### **CSV Automation**

#### **Introduction**

Data import plays a pivotal role in data science. Knowing how to do it prevents the possibility of failure of the model. To achieve this, various methods, which differ depends on the data types (e.g. .csv, .txt, .json), are possible.

Data acquisition is a large part of many data analytics projects and system development life cycles. This article will show you how to write a simple Python program that uses the BULK INSERT utility to rapidly insert data from a CSV file into a SQL Server database table.

#### **Import the Necessary Libraries** 

In [None]:
#import libraries

import os
import pandas as pd
import numpy as np
import psycopg2

#### **Find and move the CSV files to new directory from working directory**

In [None]:
#find csv files in the working directory

csv_files = []
for file in os.listdir(os.getcwd()):
    if file.endswith('.csv'):
        csv_files.append(file)

§ **Provided data**
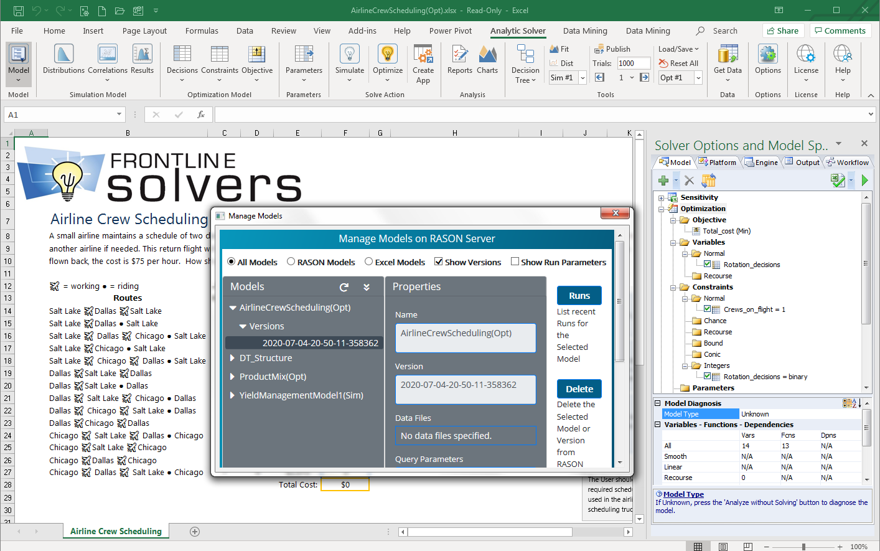Viewport: 880px width, 551px height.
Task: Enable Show Run Parameters
Action: pyautogui.click(x=515, y=261)
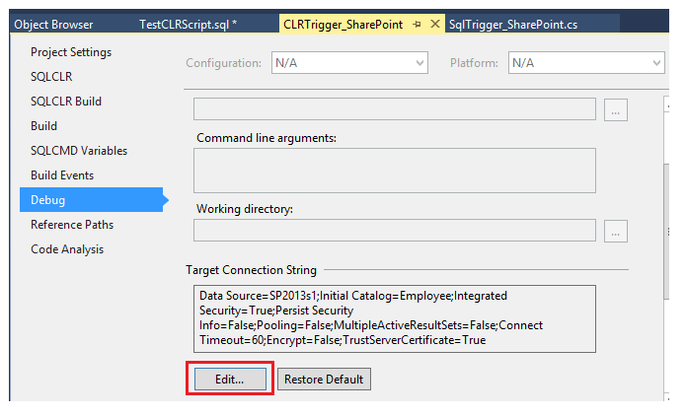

§ **What to work on**
1. Retype the stretch of the CSV automation text from "#### **Introduction**" through "Server database table.".
2. Write what comes next in the CSV automation text, picking up after its last line.
The material has no connection to the CSV automation text.

§ **Set of answers**
1.
#### **Introduction**

Data import plays a pivotal role in data science. Knowing how to do it prevents the possibility of failure of the model. To achieve this, various methods, which differ depends on the data types (e.g. .csv, .txt, .json), are possible.

Data acquisition is a large part of many data analytics projects and system development life cycles. This article will show you how to write a simple Python program that uses the BULK INSERT utility to rapidly insert data from a CSV file into a SQL Server database table.

2.
In [None]:
#make new directory

dataset_dir = 'datasets'

#create the bash command to make a new directory
# mkdir dataset_dir

try:
    mkdir = 'mkdir {0}'.format(dataset_dir)
    os.system(mkdir)
except:
    pass

In [None]:
#move the CV files in the new directory

#mv filename directory

for csv in csv_files:
    mv_file ="mv '{0}' {1}".format(csv, dataset_dir)
    os.system(mv_file)
    print(mv_file)


#### **create Pandas DataFrame for CSV**

In [None]:
#Create Pandas dataframe for csv to clean the data

data_path = os.getcwd()+'/'+dataset_dir+'/'

df={}
for file in csv_files:
    try:
        df[file] = pd.read_csv(data_path+file)
    except UnicodeDecodeError:
        df[file] = pd.read_csv(data_path+file, encoding="ISO-8859-1")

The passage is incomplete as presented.